Vague et al concluded that NA slowed down the destruction of beta cells and enhanced their regeneration[9]. This is consistent with the findings of the present study. Carino et al[6] were the first to describe the use of NA alone or in combination with vitamin E, along with insulin therapy, to preserve baseline C-peptide secretion for up to 2 years after diagnosis in pre-pubertal children with type 1 diabetes[6].
Our study demonstrated the beneficial effects of low doses of NA (1–2 mg/kg) given once a day beginning within the first 24 h of diagnosis in type 1 diabetic children. Our study was limited by the fact that it was not a randomized controlled trial, but one using retrospectively gathered data.

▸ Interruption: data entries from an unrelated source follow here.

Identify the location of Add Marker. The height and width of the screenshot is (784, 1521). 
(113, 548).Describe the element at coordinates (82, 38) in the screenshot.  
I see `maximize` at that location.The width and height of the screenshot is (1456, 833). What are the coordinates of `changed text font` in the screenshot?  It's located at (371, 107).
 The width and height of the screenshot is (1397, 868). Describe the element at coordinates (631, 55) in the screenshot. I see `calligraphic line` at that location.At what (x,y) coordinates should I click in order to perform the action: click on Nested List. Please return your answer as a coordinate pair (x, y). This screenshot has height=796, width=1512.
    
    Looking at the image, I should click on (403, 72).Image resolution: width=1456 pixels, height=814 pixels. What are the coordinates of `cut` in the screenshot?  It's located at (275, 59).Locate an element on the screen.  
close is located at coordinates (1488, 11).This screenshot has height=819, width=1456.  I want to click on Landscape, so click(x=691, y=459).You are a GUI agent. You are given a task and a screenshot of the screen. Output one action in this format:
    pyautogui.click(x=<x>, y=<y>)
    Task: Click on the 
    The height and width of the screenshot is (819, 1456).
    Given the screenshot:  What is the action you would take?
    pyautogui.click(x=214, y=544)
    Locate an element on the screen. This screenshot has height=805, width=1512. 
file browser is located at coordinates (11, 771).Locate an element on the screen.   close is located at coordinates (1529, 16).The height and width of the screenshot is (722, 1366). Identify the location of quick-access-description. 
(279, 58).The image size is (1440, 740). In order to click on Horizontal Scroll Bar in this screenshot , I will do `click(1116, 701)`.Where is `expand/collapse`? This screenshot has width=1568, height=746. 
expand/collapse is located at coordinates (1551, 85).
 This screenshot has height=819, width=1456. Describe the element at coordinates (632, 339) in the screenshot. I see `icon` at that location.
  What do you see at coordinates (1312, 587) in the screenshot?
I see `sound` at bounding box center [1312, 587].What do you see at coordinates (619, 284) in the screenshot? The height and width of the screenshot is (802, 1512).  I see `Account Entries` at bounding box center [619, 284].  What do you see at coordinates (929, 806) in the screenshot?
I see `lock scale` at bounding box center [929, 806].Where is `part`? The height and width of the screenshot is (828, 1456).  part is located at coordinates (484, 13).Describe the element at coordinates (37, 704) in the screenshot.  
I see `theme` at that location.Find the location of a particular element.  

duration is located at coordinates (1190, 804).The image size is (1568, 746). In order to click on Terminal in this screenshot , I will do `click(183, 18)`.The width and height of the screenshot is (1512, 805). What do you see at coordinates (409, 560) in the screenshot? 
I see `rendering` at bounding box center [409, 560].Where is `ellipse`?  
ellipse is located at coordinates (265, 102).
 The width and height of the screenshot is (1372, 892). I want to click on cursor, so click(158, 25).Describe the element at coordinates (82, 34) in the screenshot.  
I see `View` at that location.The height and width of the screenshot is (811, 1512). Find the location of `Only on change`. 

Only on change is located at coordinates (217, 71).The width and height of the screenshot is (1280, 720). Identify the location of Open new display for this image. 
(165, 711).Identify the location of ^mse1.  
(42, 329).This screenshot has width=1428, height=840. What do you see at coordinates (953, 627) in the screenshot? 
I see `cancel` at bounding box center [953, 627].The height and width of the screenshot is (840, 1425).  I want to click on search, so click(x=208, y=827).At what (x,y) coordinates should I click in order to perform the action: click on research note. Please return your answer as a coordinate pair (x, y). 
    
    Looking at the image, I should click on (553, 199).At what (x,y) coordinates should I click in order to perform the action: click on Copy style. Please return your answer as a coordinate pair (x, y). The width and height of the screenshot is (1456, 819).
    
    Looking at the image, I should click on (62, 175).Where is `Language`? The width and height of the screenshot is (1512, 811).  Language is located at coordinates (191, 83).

Although we studied the effect of NA on newly diagnosed patients with type 1 diabetes, others have also studied NA as a preventive agent in individuals at risk for type 1 diabetes. Recently, the results of the European Nicotinamide Diabetes Intervention Trial (ENDIT) were published. Although no significant effect of NA in preventing type 1 diabetes was found among high-risk relatives, the conclusions of the trial were questionable due to an unacceptable drop-out rate (30%)[13].
In conclusion, our study is the first large trial among children with recent onset type 1 diabetes conducted in Bahrain or the Arabian Peninsula. Our study results suggest that even low doses of NA, when given early in the diagnosis of type 1 diabetes to pediatric patients, may prolong the “honeymoon” period and maintain residual B cell function for up to 24 months.